New Labour leader must rebuild after General Election collapse
THE THREE MPS WHO COULD REPLACE CORBYN Sir Keir Starmer
The shadow Brexit secretary and former director of public prosecutions is the bookies’ favourite to win the leadership.
But his campaign has seen him play up his left-wing credentials, highlighting his work as a lawyer supporting trade unions and poll tax protesters.
He has been the MP for Holborn and St Pancras since 2015 and was instrumental in getting the party to back a second Brexit referendum.
However, he has refused to rule out campaigning for Britain to return to the European Union in the long term.
His policy pledges include raising income tax for the top 5% of earners, campaigning for EU freedom of movement to continue and to push for “common ownership” of public services such as mail, rail and energy.
Lisa Nandy
The only candidate in the final run-off not to be in the shadow cabinet, the Wigan MP comes from political stock; with her maternal grandfather having been a Liberal MP, while her father, Dipak Nandy, is a Marxist racial equalities campaigner.
Before her election in 2010, Ms Nandy worked for the youth homelessness charity Centrepoint and The Children’s
Society.
The former shadow climate change minister has been critical of the handling of the anti-Semitism crisis that has blighted the party in recent years.
Having founded the Centre For Towns think-tank, the 40-year-old has also been outspoken about the need to win back Labour’s former industrial heartlands.
She has pledged stronger powers and more money for town halls and argued for better bus services.
Rebecca Long-Bailey
The shadow business secretary is highly rated by the outgoing Labour leadership, leading to claims that she would be the “continuity candidate” keeping the Corbynite flame alive.
Out of the three remaining candidates, she has called most firmly for Labour to stick with the party’s left-wing direction, especially when it comes to nationalising public industries.
The Salford and Eccles MP pitched the concept of “aspirational socialism” to members, and said the party needed to better explain how Labour’s left-wing policies could help workers and families to get on in life.

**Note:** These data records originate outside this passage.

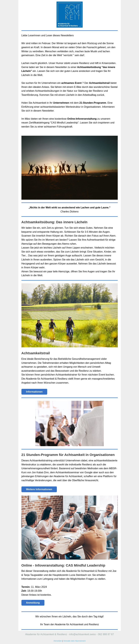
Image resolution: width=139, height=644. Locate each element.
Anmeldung (33, 603)
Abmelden (58, 641)
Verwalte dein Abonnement (74, 641)
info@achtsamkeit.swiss (83, 634)
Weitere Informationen (39, 489)
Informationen (34, 392)
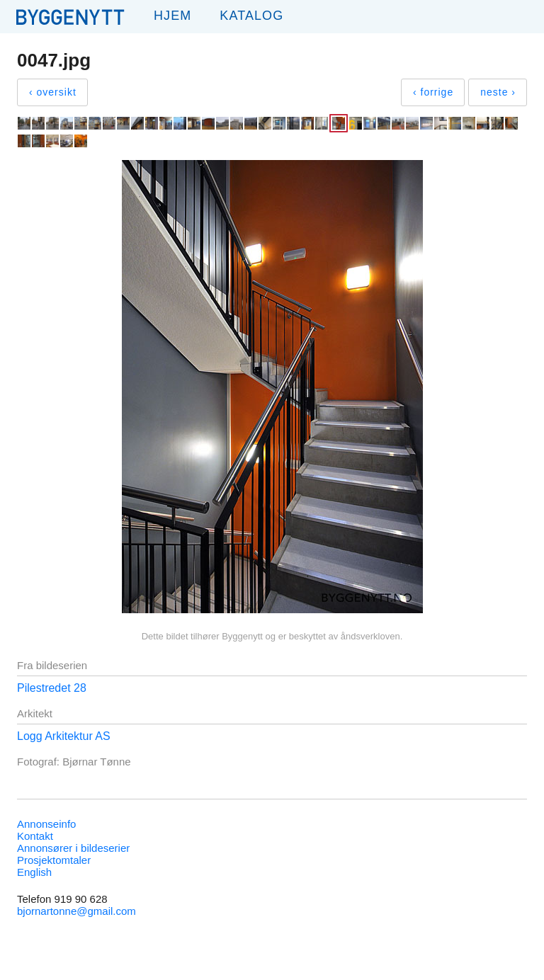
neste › (498, 92)
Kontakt (35, 836)
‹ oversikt (52, 92)
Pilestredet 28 (52, 688)
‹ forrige (433, 92)
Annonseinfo (46, 824)
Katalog (251, 16)
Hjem (172, 16)
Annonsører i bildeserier (73, 848)
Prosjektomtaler (54, 860)
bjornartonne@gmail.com (76, 911)
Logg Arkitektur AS (64, 736)
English (34, 872)
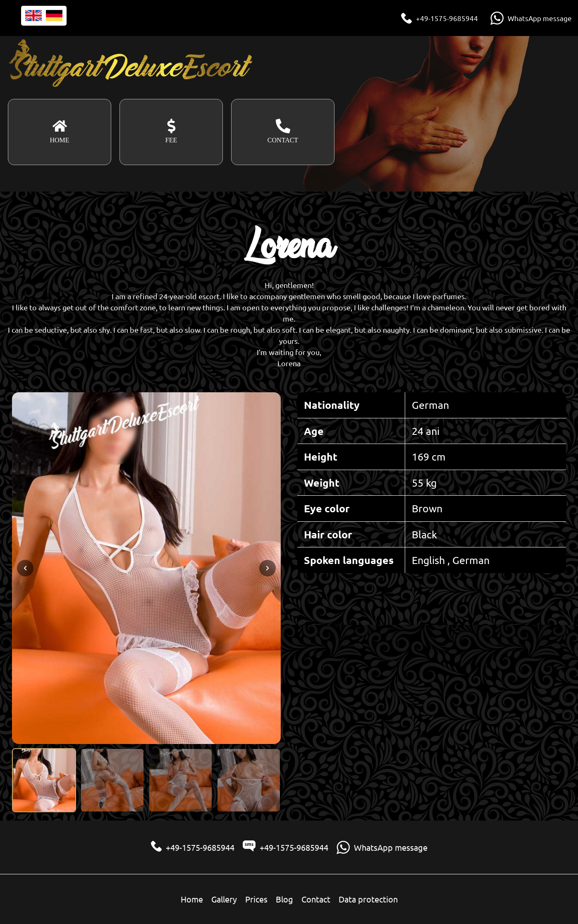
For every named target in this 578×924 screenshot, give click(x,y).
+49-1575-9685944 (447, 18)
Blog (284, 899)
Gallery (224, 899)
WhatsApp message (540, 18)
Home (192, 899)
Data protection (368, 899)
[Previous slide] (25, 568)
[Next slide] (268, 568)
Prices (256, 899)
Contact (316, 899)
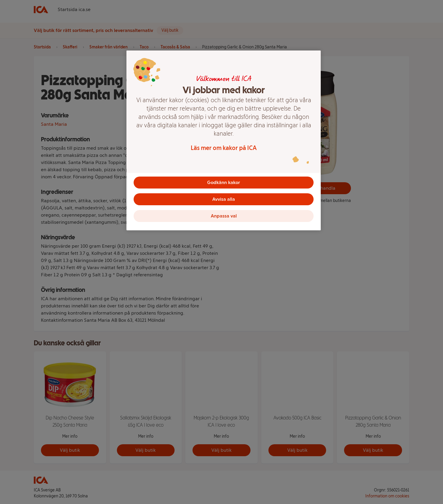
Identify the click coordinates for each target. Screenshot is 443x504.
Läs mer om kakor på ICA (224, 148)
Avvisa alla (224, 199)
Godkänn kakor (224, 182)
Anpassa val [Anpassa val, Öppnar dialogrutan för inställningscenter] (224, 216)
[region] (224, 140)
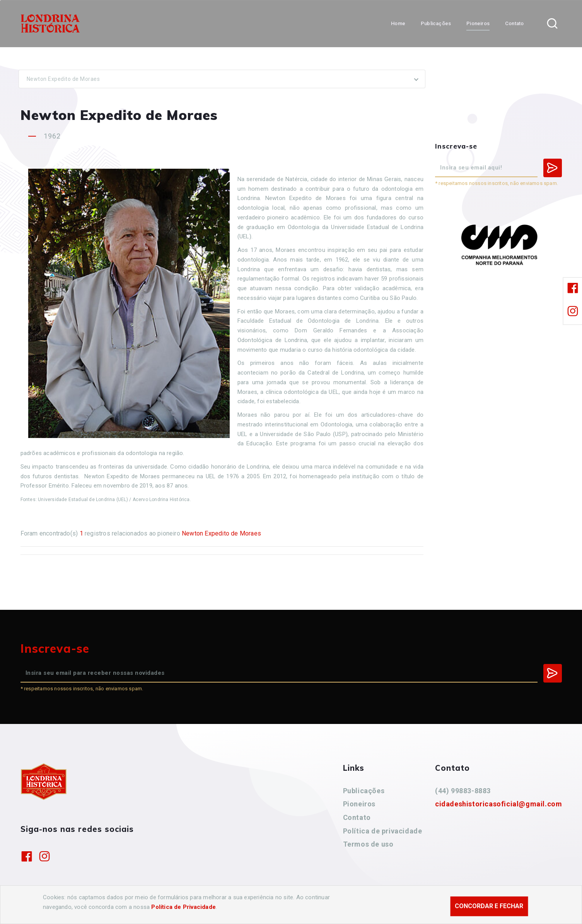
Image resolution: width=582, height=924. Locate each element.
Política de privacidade (382, 831)
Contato (357, 817)
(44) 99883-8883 (463, 791)
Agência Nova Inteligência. (255, 908)
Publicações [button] (436, 23)
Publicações (364, 791)
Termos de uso (368, 844)
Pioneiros (359, 804)
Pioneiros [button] (478, 23)
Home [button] (398, 23)
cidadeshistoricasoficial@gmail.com (498, 804)
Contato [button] (514, 23)
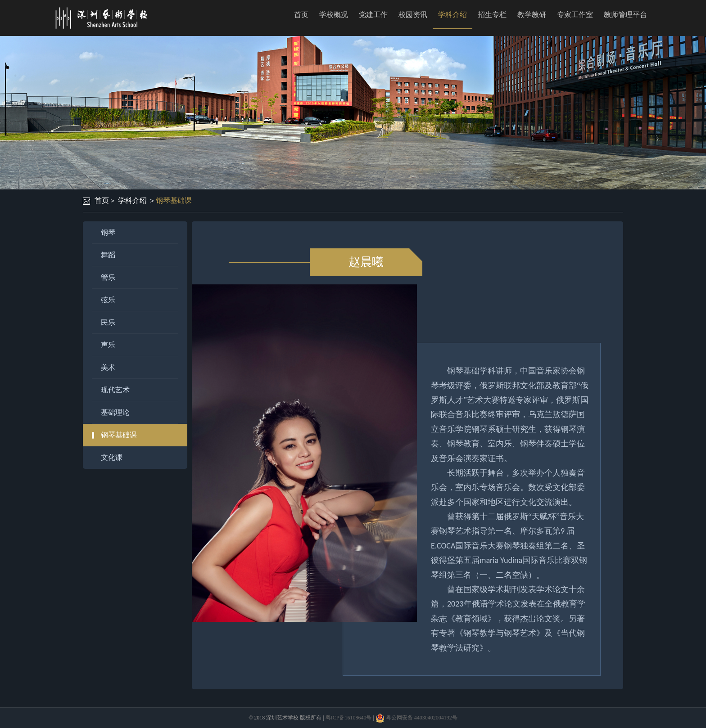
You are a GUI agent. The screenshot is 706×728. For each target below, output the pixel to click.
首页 (301, 14)
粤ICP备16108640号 (348, 718)
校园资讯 (413, 14)
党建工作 (373, 14)
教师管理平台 (625, 14)
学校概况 (334, 14)
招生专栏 (492, 14)
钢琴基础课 (174, 200)
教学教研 (532, 14)
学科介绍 (453, 14)
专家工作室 (575, 14)
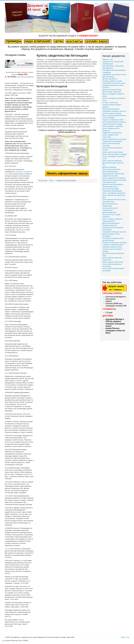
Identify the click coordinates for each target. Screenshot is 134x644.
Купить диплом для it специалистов (110, 209)
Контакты (106, 87)
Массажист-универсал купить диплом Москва (113, 239)
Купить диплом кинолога (111, 169)
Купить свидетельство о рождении (111, 130)
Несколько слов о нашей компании (111, 216)
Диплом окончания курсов (112, 90)
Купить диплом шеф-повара (113, 152)
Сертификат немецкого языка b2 (114, 232)
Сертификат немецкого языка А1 (114, 111)
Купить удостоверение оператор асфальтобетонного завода (114, 123)
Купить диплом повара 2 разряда (115, 154)
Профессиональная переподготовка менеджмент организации (113, 228)
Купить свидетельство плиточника (110, 136)
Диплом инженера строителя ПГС (113, 164)
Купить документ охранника (113, 126)
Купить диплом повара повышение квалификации (112, 190)
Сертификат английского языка (114, 83)
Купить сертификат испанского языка (114, 158)
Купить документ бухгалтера (113, 262)
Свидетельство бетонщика (112, 132)
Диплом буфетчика (109, 212)
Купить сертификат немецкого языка (113, 95)
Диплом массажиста (110, 79)
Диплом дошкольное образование (110, 205)
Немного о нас (108, 59)
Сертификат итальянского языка (114, 74)
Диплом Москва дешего (111, 223)
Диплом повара (108, 76)
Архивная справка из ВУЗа (112, 247)
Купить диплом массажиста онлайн (112, 149)
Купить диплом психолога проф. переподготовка (114, 200)
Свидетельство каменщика (112, 141)
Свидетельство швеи (110, 176)
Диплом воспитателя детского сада (113, 254)
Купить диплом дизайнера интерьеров (112, 265)
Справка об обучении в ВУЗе (113, 120)
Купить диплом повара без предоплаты (112, 259)
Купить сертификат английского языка (114, 99)
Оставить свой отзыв (110, 102)
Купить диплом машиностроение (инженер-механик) (114, 181)
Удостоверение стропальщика (113, 174)
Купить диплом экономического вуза (114, 196)
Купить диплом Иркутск (111, 109)
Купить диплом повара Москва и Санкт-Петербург (114, 116)
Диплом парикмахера (110, 171)
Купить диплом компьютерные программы (113, 270)
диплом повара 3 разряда (112, 113)
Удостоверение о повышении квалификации (113, 67)
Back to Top (125, 637)
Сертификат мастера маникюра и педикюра (114, 71)
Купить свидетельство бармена (114, 178)
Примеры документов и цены (113, 85)
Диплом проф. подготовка (112, 92)
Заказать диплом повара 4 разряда (112, 106)
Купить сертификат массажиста (114, 193)
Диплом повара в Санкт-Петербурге (111, 235)
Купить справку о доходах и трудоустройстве (113, 220)
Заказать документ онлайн (112, 81)
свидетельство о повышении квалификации (113, 63)
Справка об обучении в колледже (115, 242)
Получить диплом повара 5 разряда (112, 250)
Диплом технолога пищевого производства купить (113, 186)
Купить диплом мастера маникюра (111, 144)
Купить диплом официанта (112, 160)
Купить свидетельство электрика (114, 139)
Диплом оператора (109, 167)
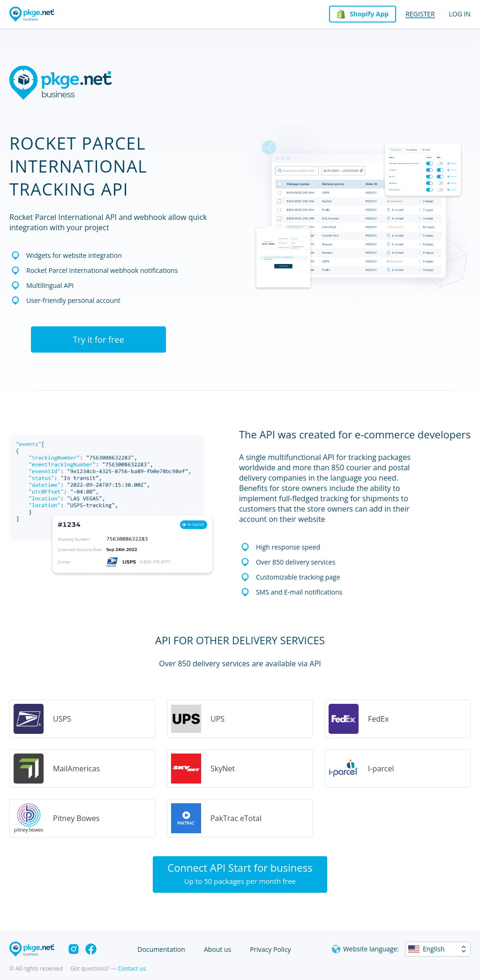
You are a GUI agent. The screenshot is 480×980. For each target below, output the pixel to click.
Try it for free (98, 339)
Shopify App (369, 14)
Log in (460, 14)
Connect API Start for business (240, 873)
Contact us (131, 968)
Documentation (161, 949)
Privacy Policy (270, 949)
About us (218, 949)
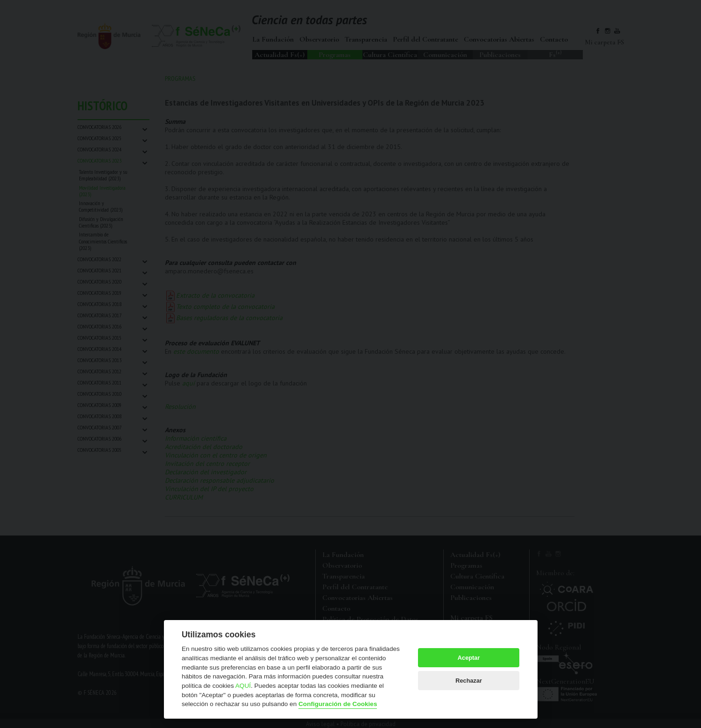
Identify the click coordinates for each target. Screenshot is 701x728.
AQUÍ (243, 685)
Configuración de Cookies (338, 704)
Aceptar (469, 657)
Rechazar (468, 680)
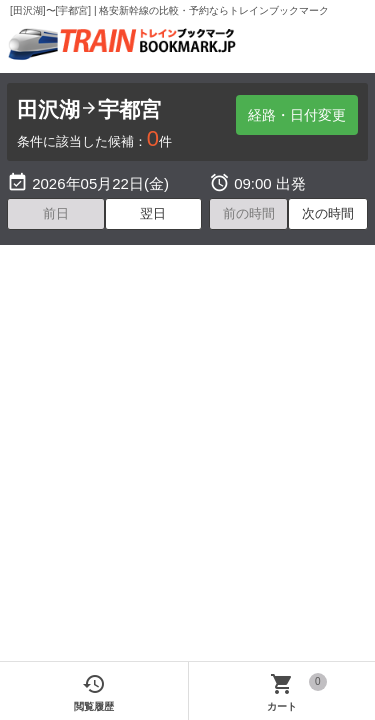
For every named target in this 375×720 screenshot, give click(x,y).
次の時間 (328, 213)
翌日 (153, 213)
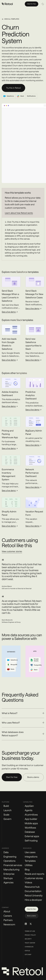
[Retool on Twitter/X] (31, 924)
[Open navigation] (43, 4)
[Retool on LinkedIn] (26, 924)
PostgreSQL (35, 665)
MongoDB (12, 665)
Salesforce (12, 660)
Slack (34, 670)
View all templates (10, 19)
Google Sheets (34, 660)
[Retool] (7, 4)
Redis (11, 669)
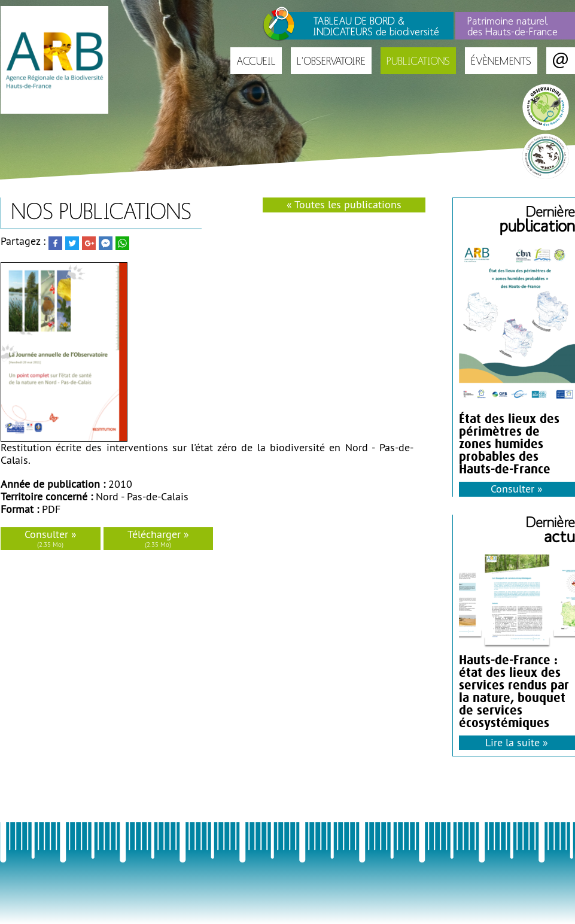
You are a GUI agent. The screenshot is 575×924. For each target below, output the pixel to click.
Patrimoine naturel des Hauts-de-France (512, 26)
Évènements (501, 60)
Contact (561, 60)
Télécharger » (158, 538)
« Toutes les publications (344, 204)
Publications (418, 60)
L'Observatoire (331, 60)
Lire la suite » (516, 742)
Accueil (256, 60)
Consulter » (50, 538)
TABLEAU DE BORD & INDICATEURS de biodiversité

WHEN Jeremy Corbyn signalled the start of the Labour leadership contest with his resignation in December, the challenges facing his successor seemed clear enough.
The party had gone down to its worst general election defeat since 1935 after years of faction fighting, accusations of institutional anti-Semitism and bitter divisions over Brexit.
Seats which had been Labour for generations turned blue as the party’s hitherto impregnable “red wall”, running through the North of England, the English Midlands and Wales, crumbled.
Then the task had been somehow to emerge from the wreckage and rebuild a credible position that would at least give them some sort of fighting chance of wresting power from Boris Johnson and the Conservatives at the next election.
Since then, of course, all that has changed with the emergence of the coronavirus, causing havoc around the planet, turning upside down all conventional expectations of what might lie ahead.
In this frightening new world the Labour leadership contest, which was already struggling to ignite interest in a weary public, worn down by endless wrangling over Brexit, has been in danger of looking like an irrelevant sideshow.
So the first challenge for the new leader may well be to establish a clear voice on the one overwhelming issue of the day.
At a time of national emergency, he or she will have to decide how far they need to stand with the government, while at the same time ensuring ministers are properly held to account.
Striking the right tone and balance will be crucial in establishing their credentials with voters.
But that does not mean the other issues facing the party will have gone away.
First and foremost will be the need to reconnect with voters in their traditional heartlands who turned to the Conservatives at the election.
While Labour activists were overwhelmingly pro-Remain, they found themselves out of step with many working-class voters who rallied to Boris Johnson’s call to “get Brexit done”.
At the same time there was profound suspicion of Mr Corbyn’s left-wing policy agenda and past links with Irish republicans and organisations like Hamas.